Recently, the United States District Court for the District of South Carolina granted judgment in favor of an insurance carrier, finding the carrier did not owe a duty of defense or a duty to indemnify the insured in an underlying professional malpractice claim. In State Farm Fire and Casualty Company v. Morningside Consultants, Inc., State Farm initiated a declaratory judgment action against Morningside Consultants, Inc. (MCI). MCI was the defendant in eight separate tort suits alleging, in effect, that MCI had negligently inspected several construction projects, which were rife with construction defects. State Farm had issued two policies to MCI seriatim, which were the subject of the declaratory action. Each policy contained an exclusion for damage resulting from “the rendering or failure to render any professional services.” During the policies’ effective periods, MCI provided professional building inspection services.

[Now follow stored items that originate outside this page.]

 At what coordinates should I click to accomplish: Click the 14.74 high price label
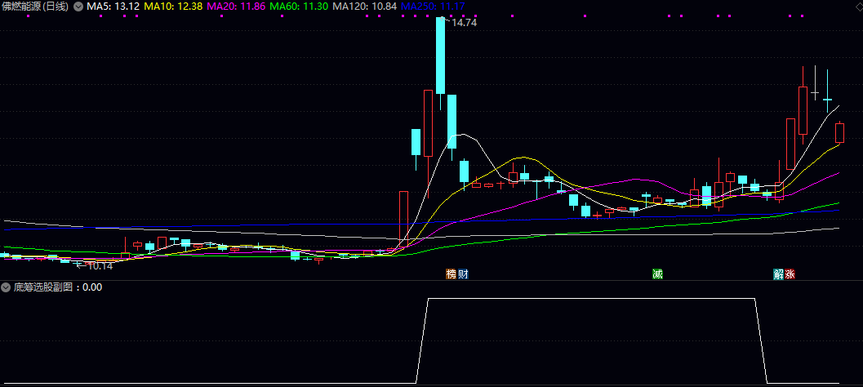[464, 23]
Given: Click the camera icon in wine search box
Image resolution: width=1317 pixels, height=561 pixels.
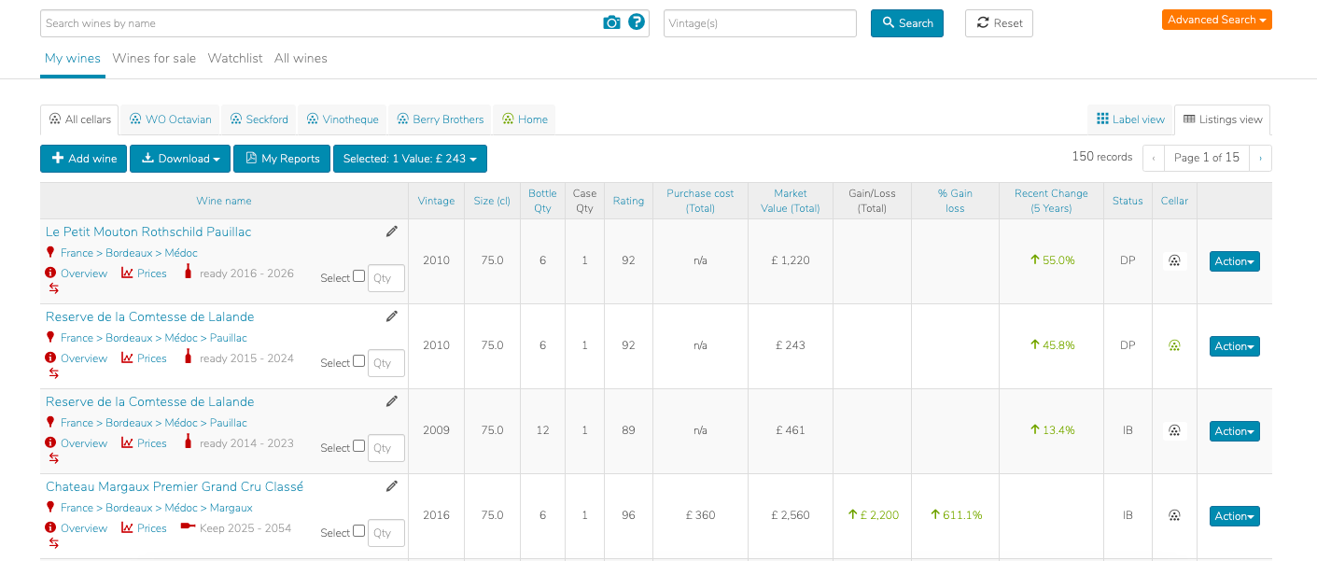Looking at the screenshot, I should 611,22.
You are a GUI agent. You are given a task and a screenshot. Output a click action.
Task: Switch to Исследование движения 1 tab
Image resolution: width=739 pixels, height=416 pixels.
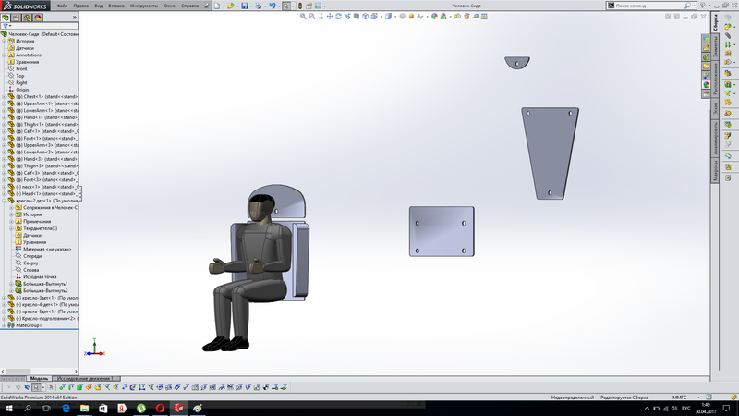click(85, 379)
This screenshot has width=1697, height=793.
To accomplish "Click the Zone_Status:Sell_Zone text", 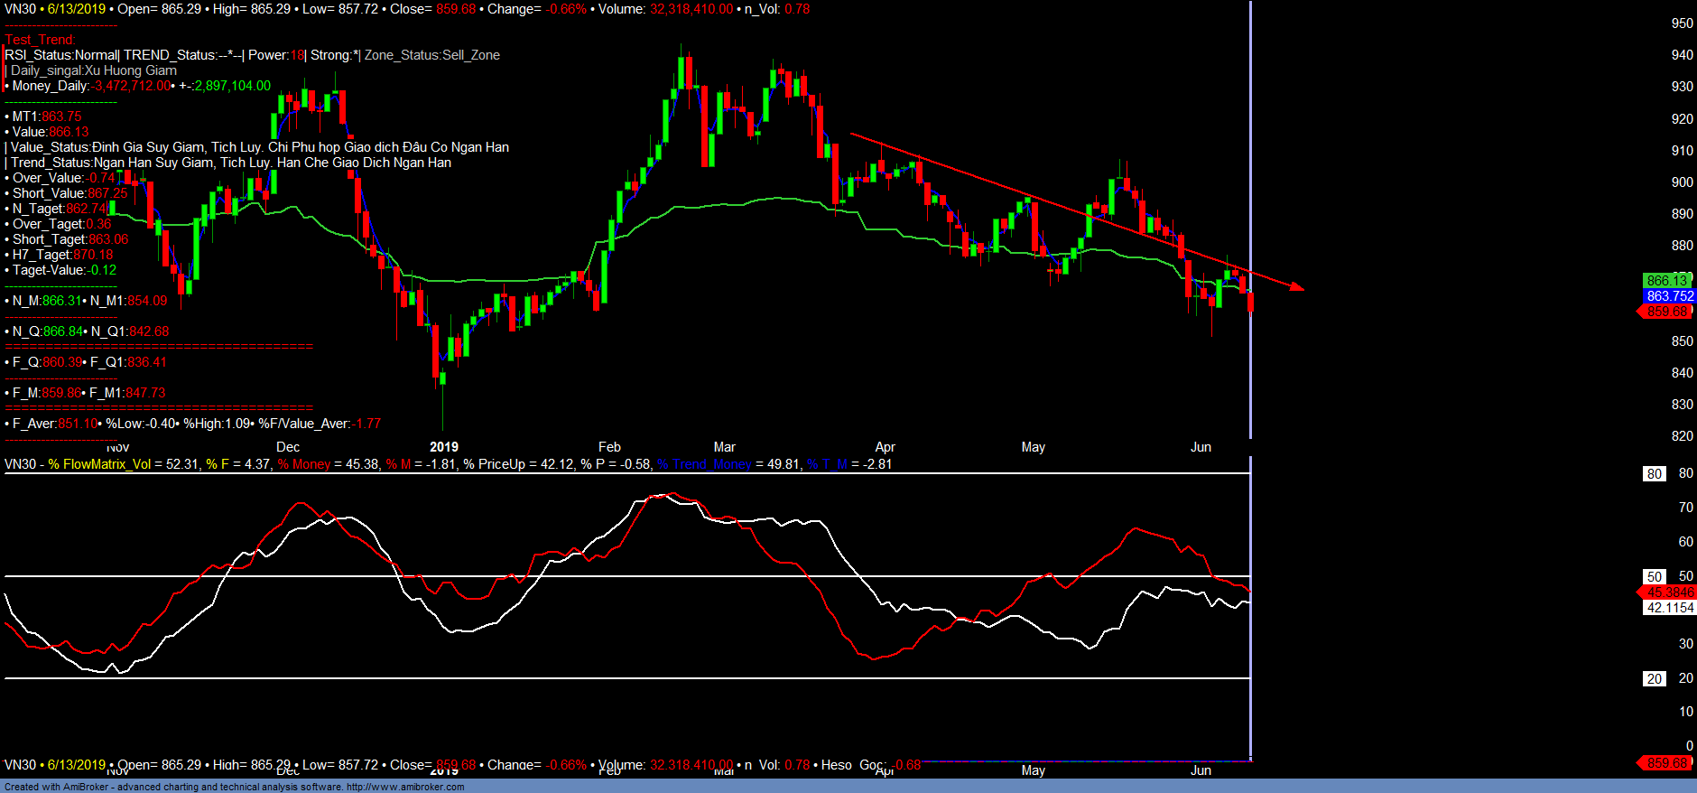I will click(x=431, y=55).
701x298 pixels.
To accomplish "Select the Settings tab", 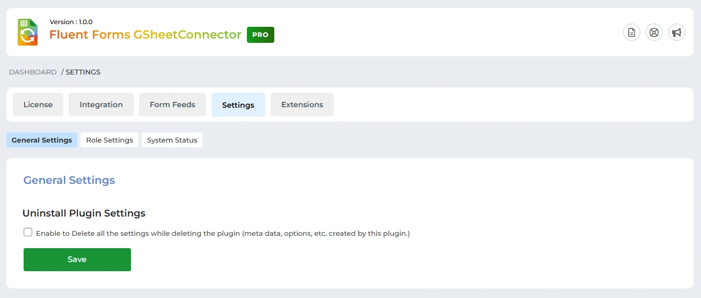I will tap(238, 105).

MCI advanced two theories in support of coverage: (1) MCI holds no professional licenses, such that it could not render “professional” services within the meaning of policies; and (2) application of the exclusion would render the two policies meaningless.
Unfortunately, MCI did not articulate a basis for the first argument. In fact, MCI did not provide any facts or legal precedent in support of the argument that the lack of a professional license moves the provision of inspection services beyond the ambit of “professional services” as described in the policy. In the words of the district court “[n]o one, of course, would suppose, suggest, or suspect it is within the purview of this Court to take a single simple sentence in a counseled case, fashion an argument, adorn it with legal citations, and then judge the strength of its own argument.” As such, the district court summarily rejected MCI’s argument on this point. Moreover, the insurance policies at issue defined “professional services” to specifically exclude “inspection services.” So, not only did MCI fail to provide facts to support its argument, the only facts discussed by the court on this point directly contradicted MCI’s position.
The district court then moved to MCI’s “futility” argument, and soundly rejected it as well. In support of its second argument, MCI relied on the case of Isle of Palms Pest Control Co. v. Monticello Ins. Co. In Monticello, the Court of Appeals held that the exclusion (extermination services) sought to bar coverage for the very operations the insured meant to be covered. The district court distinguished Monticello because that policy did not define “professional services,” unlike the MCI policy. Second, the district court found that not all claims were barred by the policy language in the MCI policy. Quoting from the insured’s deposition, the district court found that MCI’s owner did not seek coverage under the subject policies for mistakes in his “written [inspection] reports,” but rather for other risks associated with visiting properties during inspection appointments. Finally, the district court found that the Monticello policy premiums were based in part on the gross receipts from that insured’s exterminating business, whereas MCI’s policy premiums were de minimus.
While Morningside presents a vindication for clarity and contractual interpretation, it contains three reminders for practitioners in the insurance realm. First, if you advance a position, you better support it with factual and legal arguments. Second, do not suggest a defined term in a policy means the opposite of its plain meaning. Finally, consider and articulate the risks insured versus the premium paid as a whole to assist the court in determining whether the exclusion swallows the allegedly covered risks.